With tuitions at private colleges reaching as high as $70,000 a year, there may not be enough of an incentive to divert money to day school tuition. Money for a university accrues interest for 18 years if parents open a 529 when a baby is born. A New York Times projection said parents dumping an admittedly hefty $200,000 into an account when a baby is born and doing nothing would have more than $370,000 to spend come college time.

Accordingly, day school investments inherently will accrue less interest: If you open a 529 when a child is born, you’ll be making withdrawals when she is 5 or 6 years old. Parents with kids already in the day school system — and who have opened 529s, carefully planning to cover college tuition — may be less inclined to divert funds to day school tuitions. Parents of newborns may have a greater incentive to open a 529 now and accrue some tax-free interest in the next five years or so.

Additionally, parents planning for an 18-year haul can afford riskier investments — and potentially greater returns — than parents who will want to start cashing in their investments within five or six years.

“If you’re putting money into a 529 for elementary or high school expenses you need to carefully consider your time horizon,” Young said. “If you have a longer time horizon, you can be more aggressive.”
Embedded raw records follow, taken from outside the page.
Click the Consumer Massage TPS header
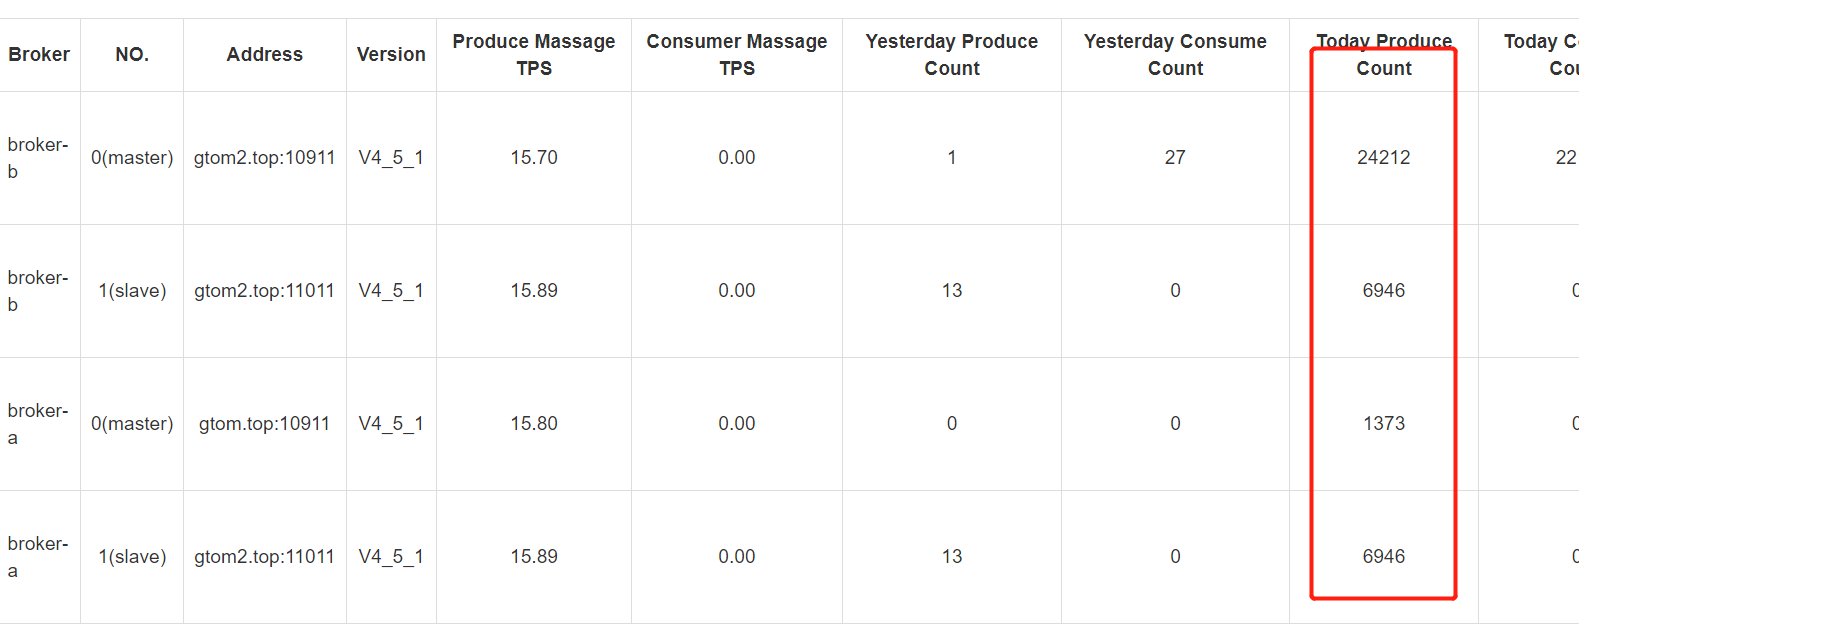tap(737, 55)

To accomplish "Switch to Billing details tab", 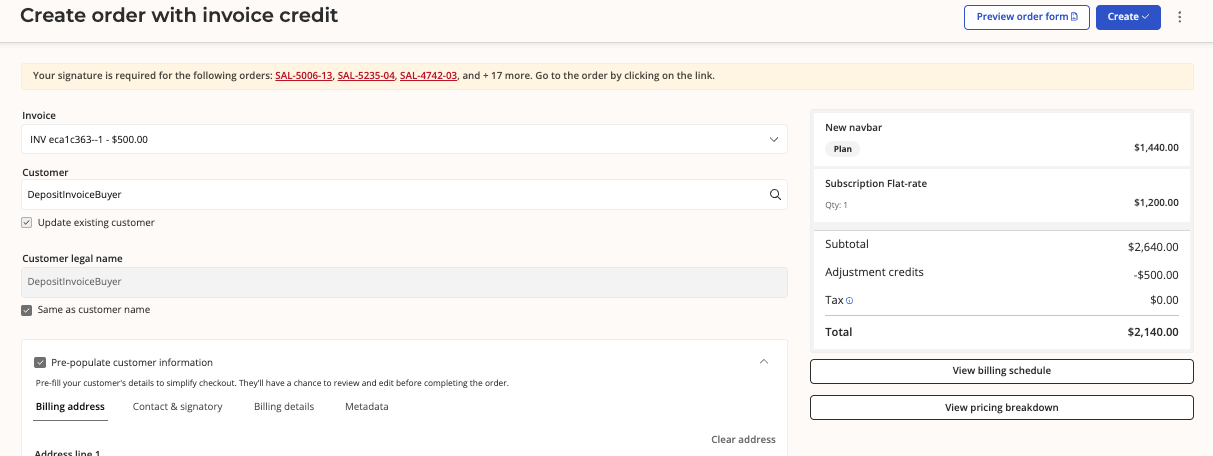I will (284, 407).
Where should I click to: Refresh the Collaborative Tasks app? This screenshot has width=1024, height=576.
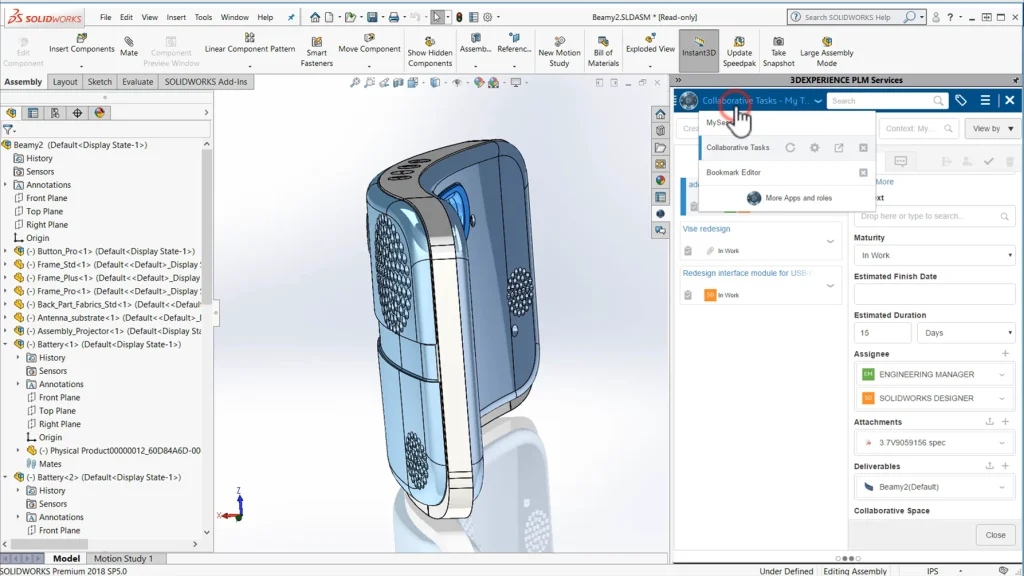[789, 147]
Noam Neusner, a communications adviser who worked on tax policy for the George W. Bush administration, suggested grandparents could use the new break as a means of encouraging their children to go the day school way.

“If you’re a grandparent contributing to a child’s day school tuition, this provides a way to ensure you can continue to support that investment into the future, regardless of if you’re alive,” he said. “You designate funds for the 529, and ensure that your grandchild has funds for future years in day schools.”

Won’t day schools seize the opportunity and raise tuitions?

Tax experts have speculated that in much the same way that universities have tailored tuitions to gobble up tax breaks, the same could happen at the day school level.

But Jewish day school officials say that’s unlikely among their schools, which are striving to persuade more parents to make the day school commitment. They would rather use the new rule as an enticement to parents to sign up their kids rather than a new avenue for revenue, officials said.

“Schools are already under pressure since the recession started [in late December 2007] to hold the line on tuition,” said Dan Perla, the director of financial vitality for Prizmah, a new umbrella body for Jewish day schools.

If this is a victory for those who believe in “school choice,” does this mean it’s a loss for public education advocates? 

The groups that lobbied for the change made no secret of a broader agenda: to chip away at long-held trends in American law that balk at public funding of religious institutions.

In an online statement, Agudah calls the provision “a significant, symbolic, national school-choice victory” even if its benefits do not immediately accrue day school families who choose not to open 529s.

Orthodox groups have welcomed the emphasis by the Trump administration and its education secretary, Betsy DeVos, on funneling more federal funds to private schools, including religious schools.

That’s why the the fight isn’t over.

Having lost the battle on the federal level, secularists, church-state separationists and public education advocates are likely to push back on the state level — meaning they may fight to adjust local laws in order to counteract the new provision.

“It would provide tax breaks for families to send their children to private religious schools,” Americans United for Separation of Church and State said before the bill passed. “Congress should be finding ways to fund our public schools, not finding new ways to send money to private religious schools.”

But the Orthodox umbrella bodies are ready for the fight.

“We’ve already had a meeting of state directors to fend off any challenges,” said Abba Cohen, Agudah’s Washington director.

Perla of Prizmah said he did not anticipate too much pushback from state legislatures, which will be under pressure to preserve deductions after the federal tax law did away with so many of them.

“States are already going to be under pressure to hold the line on state and municipal tax increases,” he said. “The political environment won’t be conducive.”